Industrie/Négoce Carrefour du Bois

L’alerte de Greenpeace sur le commerce de bois illégal

Mots clés : Bois

L’ONG s’est invitée au premier jour du salon de référence de la filière bois en Europe, mettant en cause les importations en provenance du Brésil et de la RDC.

A l’entrée du Carrefour du Bois à Nantes ce mercredi 4 juin, une dizaine de militants de Greenpeace distribuent aux visiteurs et exposants une brochure titrée « La France, passoire à bois illégal ». L’ONG cible particulièrement les importations en provenance du Brésil et de la RDC, deux pays jugés « à haut risque » concernant les pratiques des sociétés forestières.

Au Brésil, la filière est confrontée à « un système de fraude très sophistiqué », pointe Greenpeace : ses équipes ont noté des dysfonctionnements dans cinq concessions forestières de l’Etat du Para, où les crédits de coupe attribués par les pouvoirs publics sont détournés au profit de prélèvements illégaux dans des zones protégées. Suivant ce schéma, c’est près de 80% des superficies forestières du Para qui pourraient être touchées par l’illégalité, selon l’institut de recherche brésilien Imazon.

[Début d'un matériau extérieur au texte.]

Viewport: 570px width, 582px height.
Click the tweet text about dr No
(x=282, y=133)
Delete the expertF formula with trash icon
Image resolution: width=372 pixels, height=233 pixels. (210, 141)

En RDC, l’ONG décrit un secteur forestier « dans un état de chaos généralisé », avec une défaillance du contrôle public et des abus massifs des entreprises forestières (coupes illégales, corruption, non-respect des procédures, absence de consentement des populations…). Pas moins de 90% du bois issu des forêts congolaises pourrait être considéré comme illégal, avance Greenpeace.

 

Faire appliquer le RBUE

 

Pour l’ONG, l’urgence est de « faire enfin appliquer le règlement bois de l’Union européenne », indique le chargé de communication Greenpeace Sylvain Trottier. Entré en vigueur en mars 2013 au plan communautaire, le RBUE vise à prévenir et punir la mise sur le marché de bois illégaux. Mais il n’a toujours pas fait l’objet d’une transposition légale en France –le texte est actuellement en seconde lecture au Parlement-. Greenpeace réclame aussi que la justice française soit compétente pour enquêter sur la légalité des pratiques des entreprises opérant sur le sol national. Principal point d’entrée des bois tropicaux sur le Vieux Continent, la France est notamment le premier importateur européen de bois en provenance du Brésil et de la RDC.

L’organisation du Carrefour du Bois dit n’avoir « aucun problème sur le fond » avec l’action de Greepeace, mais affiche son « désaccord sur la forme ». Le délégué général du salon, Nicolas Visier, a tenu à rappeler les réalités du marché français : le volume de sciage de bois locaux atteint 10 millions de mètres cubes, les importations de résineux de pays nordiques représentant 2 millions de mètres cube supplémentaires. Les importations de bois tropicaux ont représenté en 2013 environ 170 000 mètres cube, en forte baisse puisque ce volume atteignait encore 400 000 mètres cube en 2007. S’il reste difficile d’estimer la part du bois tropical exploité illégalement, un rapport du PNUE estime qu’entre 15 et 30% du bois commercialisé au niveau mondial est issu d’une exploitation forestière illégale.